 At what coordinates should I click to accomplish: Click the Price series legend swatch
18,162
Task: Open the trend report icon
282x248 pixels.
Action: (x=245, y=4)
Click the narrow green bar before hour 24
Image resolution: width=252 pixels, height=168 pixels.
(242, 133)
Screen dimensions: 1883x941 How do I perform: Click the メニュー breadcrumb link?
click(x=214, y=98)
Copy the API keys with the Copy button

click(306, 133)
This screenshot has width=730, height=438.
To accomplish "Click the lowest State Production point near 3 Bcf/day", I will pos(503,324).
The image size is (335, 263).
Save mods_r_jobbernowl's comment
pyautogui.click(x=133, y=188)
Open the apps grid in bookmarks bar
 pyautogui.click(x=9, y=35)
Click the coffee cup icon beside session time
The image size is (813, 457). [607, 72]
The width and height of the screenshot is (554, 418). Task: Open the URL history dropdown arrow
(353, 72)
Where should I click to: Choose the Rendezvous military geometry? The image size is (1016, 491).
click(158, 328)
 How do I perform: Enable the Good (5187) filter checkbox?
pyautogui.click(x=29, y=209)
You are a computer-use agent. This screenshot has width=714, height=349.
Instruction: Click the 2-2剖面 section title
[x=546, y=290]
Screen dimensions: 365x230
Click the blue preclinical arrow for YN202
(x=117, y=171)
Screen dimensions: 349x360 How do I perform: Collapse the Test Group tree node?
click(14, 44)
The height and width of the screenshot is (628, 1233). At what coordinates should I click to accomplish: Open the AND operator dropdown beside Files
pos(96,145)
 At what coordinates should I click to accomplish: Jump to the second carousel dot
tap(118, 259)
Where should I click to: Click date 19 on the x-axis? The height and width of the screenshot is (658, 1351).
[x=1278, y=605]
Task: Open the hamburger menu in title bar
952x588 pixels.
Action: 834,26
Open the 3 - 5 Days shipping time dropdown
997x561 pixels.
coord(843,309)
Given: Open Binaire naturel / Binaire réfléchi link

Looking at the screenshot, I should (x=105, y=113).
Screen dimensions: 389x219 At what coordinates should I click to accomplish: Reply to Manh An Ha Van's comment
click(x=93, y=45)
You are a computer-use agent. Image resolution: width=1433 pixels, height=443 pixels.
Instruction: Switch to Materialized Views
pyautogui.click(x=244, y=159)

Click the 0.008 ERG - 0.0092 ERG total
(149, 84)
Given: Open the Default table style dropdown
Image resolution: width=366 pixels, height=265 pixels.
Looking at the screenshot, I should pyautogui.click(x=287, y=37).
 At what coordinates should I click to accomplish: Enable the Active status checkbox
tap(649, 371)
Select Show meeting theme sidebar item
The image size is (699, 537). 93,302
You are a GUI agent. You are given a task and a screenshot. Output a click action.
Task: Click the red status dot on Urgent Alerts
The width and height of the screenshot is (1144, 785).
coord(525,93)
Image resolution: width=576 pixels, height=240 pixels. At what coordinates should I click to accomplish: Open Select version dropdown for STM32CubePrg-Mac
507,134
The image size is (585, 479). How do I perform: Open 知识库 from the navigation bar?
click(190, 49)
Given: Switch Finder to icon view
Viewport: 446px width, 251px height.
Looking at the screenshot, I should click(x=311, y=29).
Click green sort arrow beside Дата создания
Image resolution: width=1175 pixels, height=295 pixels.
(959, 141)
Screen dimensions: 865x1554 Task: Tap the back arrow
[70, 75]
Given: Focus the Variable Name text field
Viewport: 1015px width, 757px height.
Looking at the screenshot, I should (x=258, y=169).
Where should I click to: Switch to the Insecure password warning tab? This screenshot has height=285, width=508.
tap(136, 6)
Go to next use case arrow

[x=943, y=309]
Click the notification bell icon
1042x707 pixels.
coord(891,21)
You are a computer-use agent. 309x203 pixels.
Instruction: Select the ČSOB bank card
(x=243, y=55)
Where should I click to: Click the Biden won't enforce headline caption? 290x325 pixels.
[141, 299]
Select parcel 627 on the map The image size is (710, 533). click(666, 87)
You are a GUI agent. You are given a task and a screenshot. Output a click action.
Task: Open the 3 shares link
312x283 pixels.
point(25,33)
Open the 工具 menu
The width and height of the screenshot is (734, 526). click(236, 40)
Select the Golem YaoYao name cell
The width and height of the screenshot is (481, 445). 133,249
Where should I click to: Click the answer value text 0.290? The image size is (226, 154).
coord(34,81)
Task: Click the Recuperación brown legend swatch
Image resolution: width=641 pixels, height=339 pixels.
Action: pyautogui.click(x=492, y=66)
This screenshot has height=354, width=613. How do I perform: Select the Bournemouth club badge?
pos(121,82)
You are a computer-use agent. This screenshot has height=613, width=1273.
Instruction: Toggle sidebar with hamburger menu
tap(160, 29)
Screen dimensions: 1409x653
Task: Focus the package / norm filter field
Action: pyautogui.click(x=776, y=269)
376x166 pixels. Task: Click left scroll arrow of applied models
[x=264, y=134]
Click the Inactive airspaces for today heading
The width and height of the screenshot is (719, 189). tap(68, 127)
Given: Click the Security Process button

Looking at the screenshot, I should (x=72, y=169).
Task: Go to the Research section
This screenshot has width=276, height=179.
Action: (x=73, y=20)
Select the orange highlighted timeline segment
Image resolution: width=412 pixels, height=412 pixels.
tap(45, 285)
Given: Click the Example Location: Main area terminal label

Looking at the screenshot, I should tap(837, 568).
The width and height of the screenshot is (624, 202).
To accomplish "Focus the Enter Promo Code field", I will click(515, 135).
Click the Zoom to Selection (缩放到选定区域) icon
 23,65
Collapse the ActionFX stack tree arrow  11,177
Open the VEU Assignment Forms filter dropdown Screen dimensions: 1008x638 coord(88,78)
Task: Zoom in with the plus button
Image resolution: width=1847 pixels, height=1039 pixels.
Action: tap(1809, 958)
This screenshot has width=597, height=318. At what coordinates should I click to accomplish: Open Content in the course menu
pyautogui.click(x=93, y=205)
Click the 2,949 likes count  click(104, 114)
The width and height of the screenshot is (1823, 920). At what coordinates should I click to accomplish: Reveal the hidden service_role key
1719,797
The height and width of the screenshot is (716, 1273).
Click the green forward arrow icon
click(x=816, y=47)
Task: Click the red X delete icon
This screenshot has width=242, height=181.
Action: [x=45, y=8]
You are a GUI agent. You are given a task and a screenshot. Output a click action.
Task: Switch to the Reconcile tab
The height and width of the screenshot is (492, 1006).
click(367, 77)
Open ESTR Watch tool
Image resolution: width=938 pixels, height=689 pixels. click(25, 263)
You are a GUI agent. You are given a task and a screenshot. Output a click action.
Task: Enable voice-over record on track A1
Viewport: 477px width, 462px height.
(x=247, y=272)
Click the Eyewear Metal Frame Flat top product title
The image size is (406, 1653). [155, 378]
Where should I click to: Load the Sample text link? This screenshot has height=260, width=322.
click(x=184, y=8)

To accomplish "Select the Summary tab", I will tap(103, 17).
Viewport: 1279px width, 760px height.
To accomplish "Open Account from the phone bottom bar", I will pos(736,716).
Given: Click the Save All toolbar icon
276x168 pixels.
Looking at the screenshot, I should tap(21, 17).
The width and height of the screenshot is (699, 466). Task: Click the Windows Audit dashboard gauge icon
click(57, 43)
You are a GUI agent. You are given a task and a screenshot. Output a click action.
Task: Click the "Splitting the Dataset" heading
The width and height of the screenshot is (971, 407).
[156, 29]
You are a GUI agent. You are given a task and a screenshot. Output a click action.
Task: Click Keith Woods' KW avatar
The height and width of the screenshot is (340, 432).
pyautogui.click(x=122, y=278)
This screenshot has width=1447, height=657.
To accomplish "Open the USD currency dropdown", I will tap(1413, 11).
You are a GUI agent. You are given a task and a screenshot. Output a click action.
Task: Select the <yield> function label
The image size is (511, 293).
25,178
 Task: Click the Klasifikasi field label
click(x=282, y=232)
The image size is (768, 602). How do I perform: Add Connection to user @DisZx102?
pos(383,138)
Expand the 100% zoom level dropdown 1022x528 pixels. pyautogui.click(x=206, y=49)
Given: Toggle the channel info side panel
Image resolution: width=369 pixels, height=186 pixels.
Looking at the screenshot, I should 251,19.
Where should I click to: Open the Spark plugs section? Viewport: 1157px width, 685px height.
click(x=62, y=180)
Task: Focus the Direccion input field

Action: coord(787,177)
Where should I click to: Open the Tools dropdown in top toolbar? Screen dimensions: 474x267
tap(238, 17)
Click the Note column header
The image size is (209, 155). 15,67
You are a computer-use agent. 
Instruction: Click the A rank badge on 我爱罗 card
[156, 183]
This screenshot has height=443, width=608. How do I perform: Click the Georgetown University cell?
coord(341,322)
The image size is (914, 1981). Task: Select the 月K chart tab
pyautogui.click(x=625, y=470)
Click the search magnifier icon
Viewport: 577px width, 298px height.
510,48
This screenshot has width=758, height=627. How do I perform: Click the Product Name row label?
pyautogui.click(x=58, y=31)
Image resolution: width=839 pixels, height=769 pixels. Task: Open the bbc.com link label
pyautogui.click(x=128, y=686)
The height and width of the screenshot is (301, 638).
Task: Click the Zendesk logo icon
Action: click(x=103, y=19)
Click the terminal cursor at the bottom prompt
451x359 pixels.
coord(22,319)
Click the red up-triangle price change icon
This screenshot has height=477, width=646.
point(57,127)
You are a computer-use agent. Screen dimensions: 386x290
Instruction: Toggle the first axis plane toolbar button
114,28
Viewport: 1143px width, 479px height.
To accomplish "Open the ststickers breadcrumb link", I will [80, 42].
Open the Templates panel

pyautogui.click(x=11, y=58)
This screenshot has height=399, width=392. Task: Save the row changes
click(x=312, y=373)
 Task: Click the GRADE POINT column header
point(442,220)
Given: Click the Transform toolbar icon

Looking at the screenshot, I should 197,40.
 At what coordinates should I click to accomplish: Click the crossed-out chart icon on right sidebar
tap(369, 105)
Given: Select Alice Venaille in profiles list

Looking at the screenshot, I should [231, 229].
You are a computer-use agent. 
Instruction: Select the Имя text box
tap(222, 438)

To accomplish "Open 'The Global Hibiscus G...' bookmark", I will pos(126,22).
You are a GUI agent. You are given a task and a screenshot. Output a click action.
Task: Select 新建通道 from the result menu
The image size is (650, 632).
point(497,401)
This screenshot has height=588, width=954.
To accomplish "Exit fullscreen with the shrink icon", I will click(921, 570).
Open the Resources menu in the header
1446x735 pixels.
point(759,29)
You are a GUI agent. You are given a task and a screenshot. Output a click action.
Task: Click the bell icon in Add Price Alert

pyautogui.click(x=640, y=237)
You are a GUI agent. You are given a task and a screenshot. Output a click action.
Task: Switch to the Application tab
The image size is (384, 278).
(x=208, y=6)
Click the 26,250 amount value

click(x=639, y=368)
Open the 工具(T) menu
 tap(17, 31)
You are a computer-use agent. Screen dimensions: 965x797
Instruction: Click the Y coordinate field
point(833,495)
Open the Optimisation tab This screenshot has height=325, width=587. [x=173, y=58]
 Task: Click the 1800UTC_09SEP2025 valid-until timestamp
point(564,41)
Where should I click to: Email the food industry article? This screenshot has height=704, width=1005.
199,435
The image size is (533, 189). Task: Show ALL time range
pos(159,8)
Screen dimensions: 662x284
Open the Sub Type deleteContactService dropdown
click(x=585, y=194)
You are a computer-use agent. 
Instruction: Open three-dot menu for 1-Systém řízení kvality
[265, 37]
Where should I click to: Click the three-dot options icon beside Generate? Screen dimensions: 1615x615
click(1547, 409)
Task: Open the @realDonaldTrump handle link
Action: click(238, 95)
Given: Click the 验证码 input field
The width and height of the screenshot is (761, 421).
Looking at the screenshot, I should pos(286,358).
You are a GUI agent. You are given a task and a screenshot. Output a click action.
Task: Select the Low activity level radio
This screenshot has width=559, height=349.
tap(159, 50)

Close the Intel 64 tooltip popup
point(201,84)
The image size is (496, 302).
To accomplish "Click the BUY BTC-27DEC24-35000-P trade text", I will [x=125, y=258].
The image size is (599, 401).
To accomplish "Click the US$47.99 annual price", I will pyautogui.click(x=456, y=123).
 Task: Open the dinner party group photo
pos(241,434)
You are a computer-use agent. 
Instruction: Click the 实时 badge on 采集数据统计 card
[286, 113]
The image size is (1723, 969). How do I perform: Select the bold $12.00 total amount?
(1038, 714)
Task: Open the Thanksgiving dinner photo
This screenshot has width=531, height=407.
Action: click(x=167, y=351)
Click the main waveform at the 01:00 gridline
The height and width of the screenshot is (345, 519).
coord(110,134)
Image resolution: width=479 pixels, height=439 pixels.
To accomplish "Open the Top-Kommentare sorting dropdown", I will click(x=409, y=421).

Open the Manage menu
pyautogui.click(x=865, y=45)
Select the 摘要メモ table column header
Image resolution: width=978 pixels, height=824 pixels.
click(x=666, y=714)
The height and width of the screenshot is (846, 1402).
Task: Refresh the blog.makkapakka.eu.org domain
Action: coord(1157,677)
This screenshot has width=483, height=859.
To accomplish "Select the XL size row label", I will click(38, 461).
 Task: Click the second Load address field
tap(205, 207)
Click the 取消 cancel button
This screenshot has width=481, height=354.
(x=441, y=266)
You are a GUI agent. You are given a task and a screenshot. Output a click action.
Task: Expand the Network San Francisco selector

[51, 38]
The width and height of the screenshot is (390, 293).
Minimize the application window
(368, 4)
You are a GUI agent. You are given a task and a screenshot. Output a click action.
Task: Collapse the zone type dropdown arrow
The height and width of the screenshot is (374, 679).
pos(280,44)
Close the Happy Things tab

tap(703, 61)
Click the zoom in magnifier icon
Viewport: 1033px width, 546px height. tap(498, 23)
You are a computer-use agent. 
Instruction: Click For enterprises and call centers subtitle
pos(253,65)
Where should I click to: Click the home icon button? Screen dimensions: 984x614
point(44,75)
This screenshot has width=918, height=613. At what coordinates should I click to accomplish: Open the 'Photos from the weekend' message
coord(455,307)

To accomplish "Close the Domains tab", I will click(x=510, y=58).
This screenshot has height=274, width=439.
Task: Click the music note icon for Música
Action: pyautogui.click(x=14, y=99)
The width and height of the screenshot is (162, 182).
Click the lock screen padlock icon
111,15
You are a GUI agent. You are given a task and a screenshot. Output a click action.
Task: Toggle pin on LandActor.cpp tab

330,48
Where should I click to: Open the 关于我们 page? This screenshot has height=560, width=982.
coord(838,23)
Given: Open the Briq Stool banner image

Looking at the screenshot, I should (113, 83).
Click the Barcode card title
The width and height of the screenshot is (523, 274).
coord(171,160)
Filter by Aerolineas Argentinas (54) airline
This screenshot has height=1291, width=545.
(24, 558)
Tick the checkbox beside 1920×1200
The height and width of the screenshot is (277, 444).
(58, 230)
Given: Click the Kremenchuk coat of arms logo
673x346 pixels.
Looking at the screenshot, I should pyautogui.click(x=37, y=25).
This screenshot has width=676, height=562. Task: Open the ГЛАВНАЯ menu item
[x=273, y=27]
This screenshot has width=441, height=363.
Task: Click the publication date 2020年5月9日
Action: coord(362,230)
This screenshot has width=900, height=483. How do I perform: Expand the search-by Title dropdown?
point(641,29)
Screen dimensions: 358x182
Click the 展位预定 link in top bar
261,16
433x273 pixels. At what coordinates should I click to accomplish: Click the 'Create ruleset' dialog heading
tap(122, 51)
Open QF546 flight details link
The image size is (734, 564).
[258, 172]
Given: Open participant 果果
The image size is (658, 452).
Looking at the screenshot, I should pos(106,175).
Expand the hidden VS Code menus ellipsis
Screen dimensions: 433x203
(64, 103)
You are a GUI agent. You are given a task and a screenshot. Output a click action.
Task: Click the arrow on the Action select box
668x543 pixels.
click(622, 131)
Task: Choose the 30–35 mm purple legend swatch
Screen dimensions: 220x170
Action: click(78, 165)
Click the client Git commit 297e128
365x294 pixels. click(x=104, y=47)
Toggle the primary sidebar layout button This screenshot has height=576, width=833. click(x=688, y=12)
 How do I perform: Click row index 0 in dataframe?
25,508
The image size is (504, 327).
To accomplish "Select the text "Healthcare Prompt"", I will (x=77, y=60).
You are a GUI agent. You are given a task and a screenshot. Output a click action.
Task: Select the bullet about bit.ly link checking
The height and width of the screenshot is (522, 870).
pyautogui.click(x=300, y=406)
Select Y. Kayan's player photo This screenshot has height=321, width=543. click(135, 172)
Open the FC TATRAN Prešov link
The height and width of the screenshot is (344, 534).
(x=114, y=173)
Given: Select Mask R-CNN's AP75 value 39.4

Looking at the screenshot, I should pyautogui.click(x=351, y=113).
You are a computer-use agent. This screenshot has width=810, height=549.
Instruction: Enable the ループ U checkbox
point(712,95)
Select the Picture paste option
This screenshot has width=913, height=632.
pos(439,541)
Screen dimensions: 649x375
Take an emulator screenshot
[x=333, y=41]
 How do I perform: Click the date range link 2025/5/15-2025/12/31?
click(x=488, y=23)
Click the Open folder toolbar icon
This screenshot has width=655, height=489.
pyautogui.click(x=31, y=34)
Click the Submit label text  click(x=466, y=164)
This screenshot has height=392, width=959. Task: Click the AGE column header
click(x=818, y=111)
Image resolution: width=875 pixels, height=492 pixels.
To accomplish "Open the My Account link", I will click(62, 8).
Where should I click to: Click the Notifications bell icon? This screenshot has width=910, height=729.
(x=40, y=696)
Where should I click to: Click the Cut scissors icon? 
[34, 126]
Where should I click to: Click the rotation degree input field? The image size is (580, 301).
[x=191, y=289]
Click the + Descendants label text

..........

▸ **Aim of the exercise**: Repeat the material exactly. Begin with its first line and end with the line that has "You are a computer-use agent. Image".

▸ **Answer box**:
 At what coordinates should I click to accomplish: Click the Price series legend swatch
18,162
Task: Open the trend report icon
282x248 pixels.
Action: (x=245, y=4)
Click the narrow green bar before hour 24
Image resolution: width=252 pixels, height=168 pixels.
(242, 133)
Screen dimensions: 1883x941 How do I perform: Click the メニュー breadcrumb link?
click(x=214, y=98)
Copy the API keys with the Copy button

click(306, 133)
This screenshot has width=730, height=438.
To accomplish "Click the lowest State Production point near 3 Bcf/day", I will pos(503,324).
The image size is (335, 263).
Save mods_r_jobbernowl's comment
pyautogui.click(x=133, y=188)
Open the apps grid in bookmarks bar
 pyautogui.click(x=9, y=35)
Click the coffee cup icon beside session time
The image size is (813, 457). [607, 72]
The width and height of the screenshot is (554, 418). Task: Open the URL history dropdown arrow
(353, 72)
Where should I click to: Choose the Rendezvous military geometry? The image size is (1016, 491).
click(158, 328)
 How do I perform: Enable the Good (5187) filter checkbox?
pyautogui.click(x=29, y=209)
You are a computer-use agent. This screenshot has width=714, height=349.
Instruction: Click the 2-2剖面 section title
[x=546, y=290]
Screen dimensions: 365x230
Click the blue preclinical arrow for YN202
(x=117, y=171)
Screen dimensions: 349x360 How do I perform: Collapse the Test Group tree node?
click(14, 44)
The height and width of the screenshot is (628, 1233). At what coordinates should I click to accomplish: Open the AND operator dropdown beside Files
pos(96,145)
 At what coordinates should I click to accomplish: Jump to the second carousel dot
tap(118, 259)
Where should I click to: Click date 19 on the x-axis? The height and width of the screenshot is (658, 1351).
[x=1278, y=605]
Task: Open the hamburger menu in title bar
952x588 pixels.
Action: 834,26
Open the 3 - 5 Days shipping time dropdown
997x561 pixels.
coord(843,309)
Given: Open Binaire naturel / Binaire réfléchi link

Looking at the screenshot, I should (x=105, y=113).
Screen dimensions: 389x219 At what coordinates should I click to accomplish: Reply to Manh An Ha Van's comment
click(x=93, y=45)
You are a computer-use agent. Image resolution: width=1433 pixels, height=443 pixels.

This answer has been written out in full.